Another important factor is that the municipality revised the overarching municipal spatial area plan. The revised plan now requires that run-off water management and alternative flood ways are included in detailed area plans. In addition, the overarching plan also stipulates that sufficient infiltration (soil and vegetation covered surfaces) areas should be put aside for run-off water. It is recommended that communal outdoor areas (playing grounds, sport fields) should be secured as run-off water surfaces . The plan for Jåttå Nord was conceived as a pilot project to test how these overarching goals could be put to practice and be used in a systematic manner.

Open run-off water solutions can improve water quality, contribute to biological diversity as well as ameliorate the recreation value of local housing areas. It can therefore be seen as a combination of technology and ecosystem based management with benefits exceeding adaptation to climate change and preventing risks of flooding.

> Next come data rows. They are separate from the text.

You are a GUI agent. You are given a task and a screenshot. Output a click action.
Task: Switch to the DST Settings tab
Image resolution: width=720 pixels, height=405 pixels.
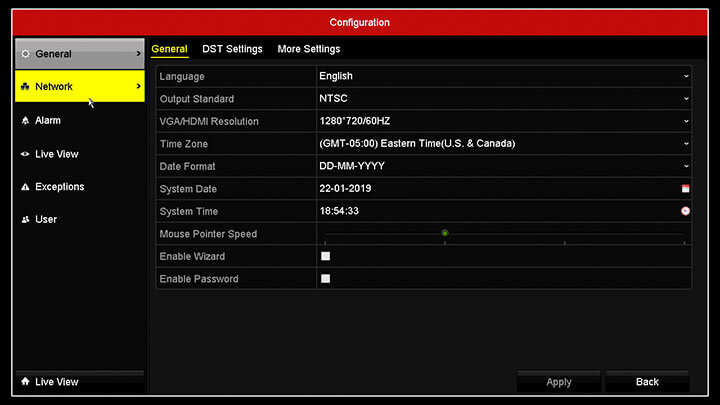tap(232, 49)
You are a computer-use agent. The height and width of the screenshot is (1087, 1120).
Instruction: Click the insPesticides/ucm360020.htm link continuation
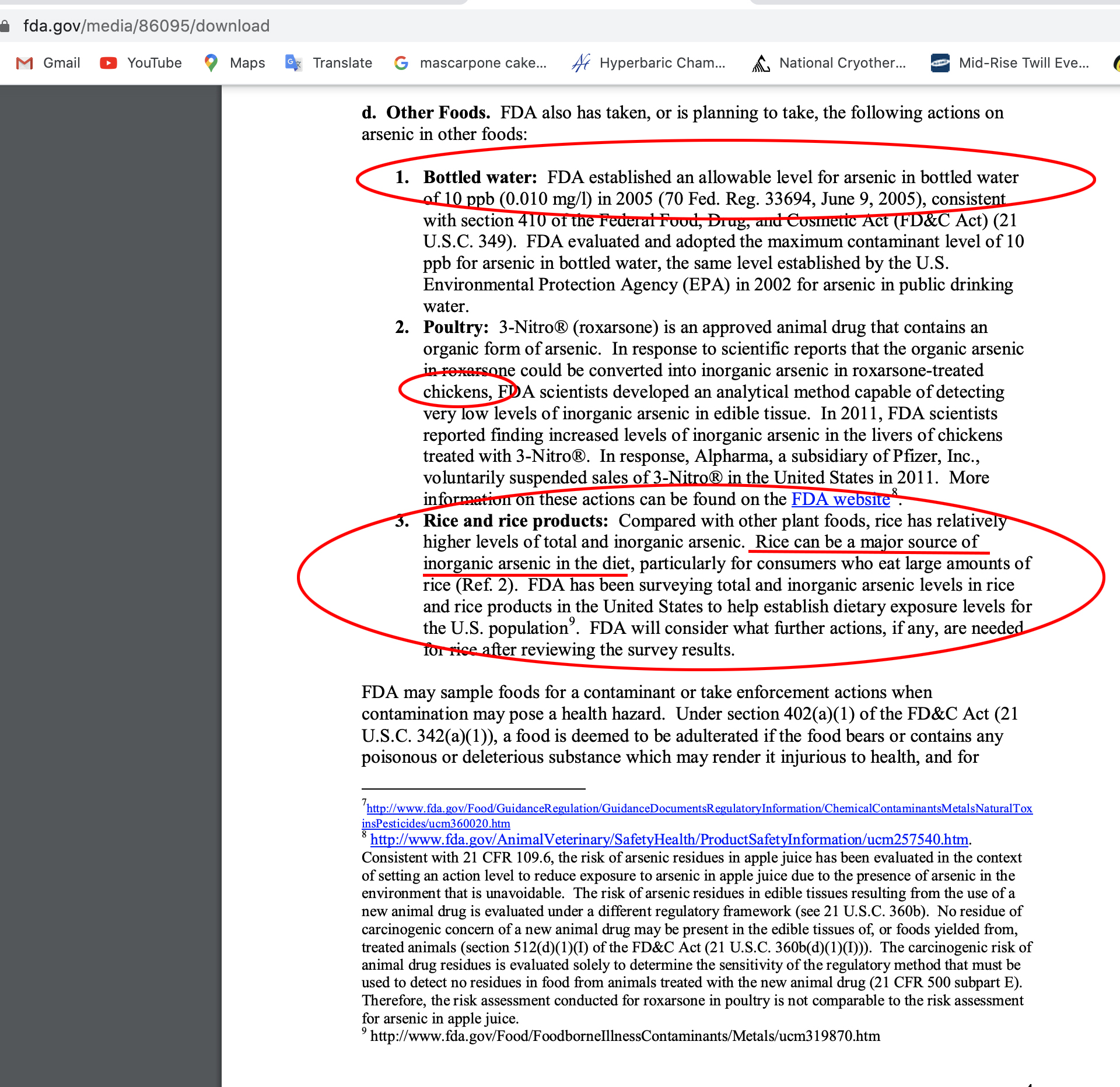(x=435, y=823)
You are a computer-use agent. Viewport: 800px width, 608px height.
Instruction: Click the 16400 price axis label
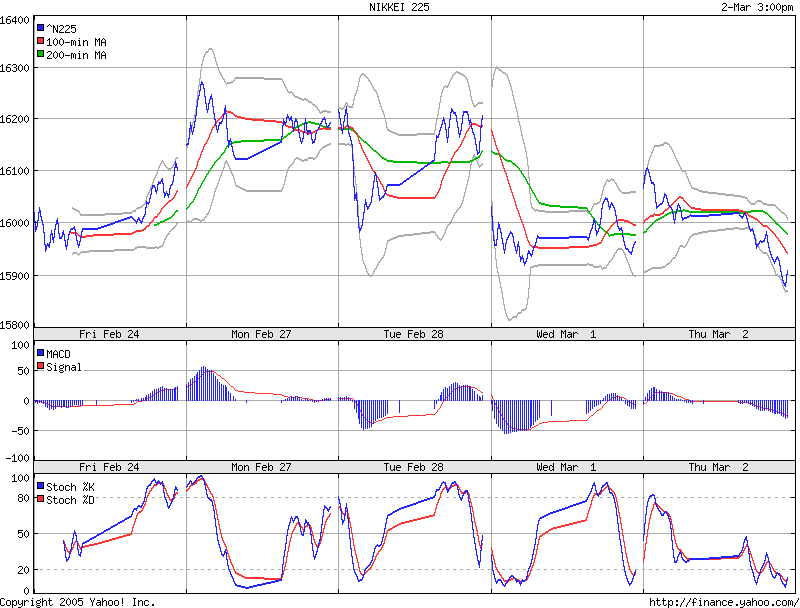coord(15,20)
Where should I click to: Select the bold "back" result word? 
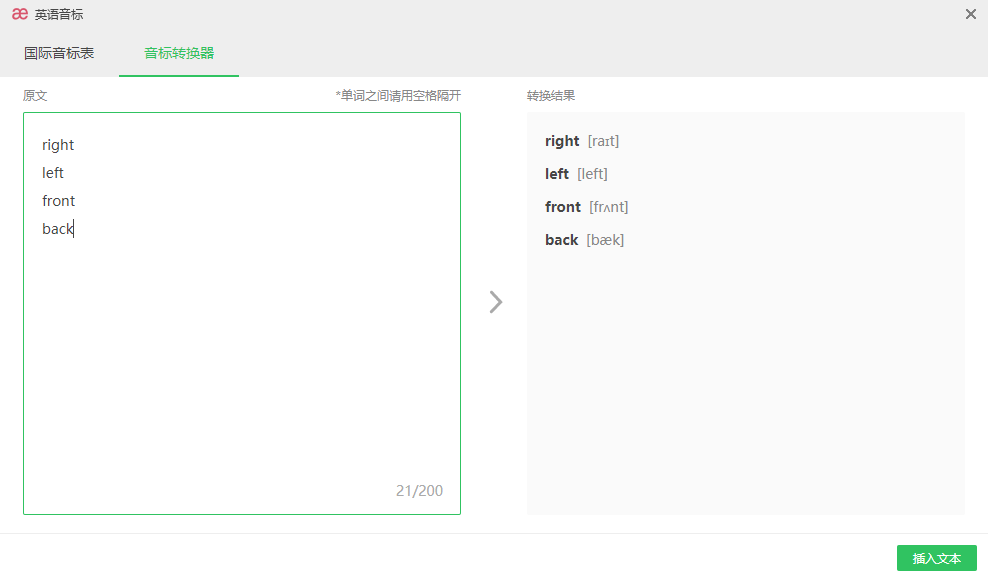(561, 240)
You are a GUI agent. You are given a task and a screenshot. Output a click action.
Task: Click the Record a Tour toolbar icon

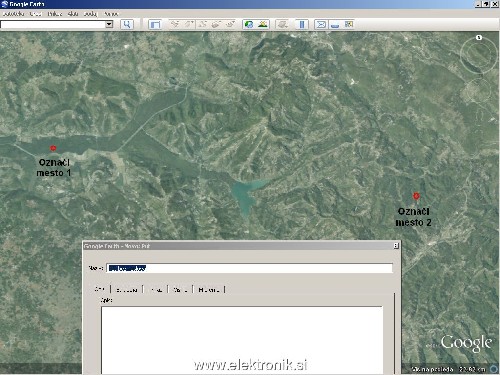point(230,24)
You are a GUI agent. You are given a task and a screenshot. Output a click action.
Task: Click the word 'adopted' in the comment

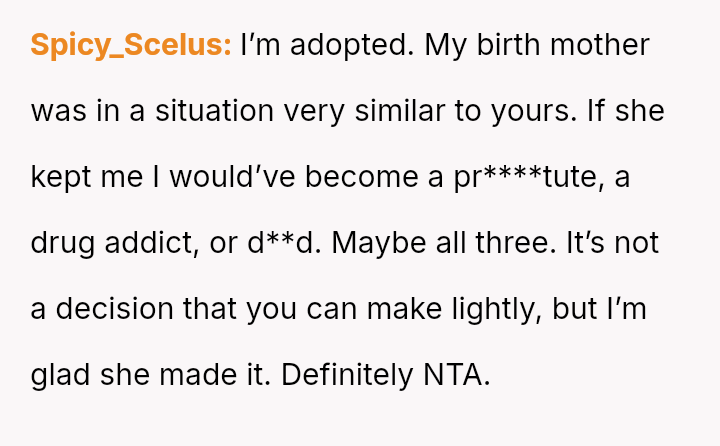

While this adaptation measure have clear and multiple benefits it is a costly and politically challenging solution to implement since available areas for housing are scarce and local politicians and developers typically want to construct denser housing areas. Political demands of housing construction and denser utilisation of existing spatial area place demands and challenges on open water run-off solutions and the benefits this kind of green infrastructure can have for biological diversity, water quality and local environment. Since most of Stavanger’s municipality spatial areas already are developed, new construction will take place by cooperation with neighbouring municipalities and making urban areas denser.   Even if the planning guidelines encourage the use of open small-scale ponds that can contain run-off water it is not likely that this will be used extensively in Jåttå Nord, due to the political demands to use more of the available are for housing. 

Type(s) of the solution: 
Market/Management-based solution
Technology-based solution

The Lessons

Specific attention to the risk of run-off water and increased precipitation predicted by climate change was brought into the planning process by the Stavanger municipality, the involvement of researchers, active overarching administrative level- the County of Rogaland.  The Jåttå Nord planning process shows that challenges associated with current natural events and climate change can be dealt with locally. Solutions such as green structures (designated as infiltration surface areas) and open ponds can take off pressure from existing physical infrastructure such as water and drainage systems and probably reduce the risk of damage to buildings and other constructions. In addition, such solutions can be beneficial for local well-being, water quality and biodiversity. The lessons from Stavanger’s municipality highlights that planners need to have a clear focus on issues when developing new housing areas. Solutions that need space that could be used for housing construction will be costly as the area would be more profitable as housing rather than green structures (from the perspectives of politicians and housing developers). The overall AREALKLIM’s conclusions also point to the need to:

  • Ensure the use of local knowledge in risk and vulnerability analysis (which Norwegian municipalities are legally obliged to conduct).
  • Ensure that flood, slush (waterfilled snow) and landslide risk are covered in the analysis.

Most important lessons is that municipalities need to prevent natural hazards in today’s climate:

  • To set aside sufficient administrative capacity to undertake local risk and vulnerability assessments and conduct spatial planning.
  • To ensure that the municipalities have sufficient competency in conducting to undertake local risk and vulnerability assessments and conduct spatial planning.
  • If needed, to search and find relevant knowledge outside the municipality, locally and/or from external institutions.
  • That politicians should not accept a too high risk for natural hazards to satisfy local demands for development.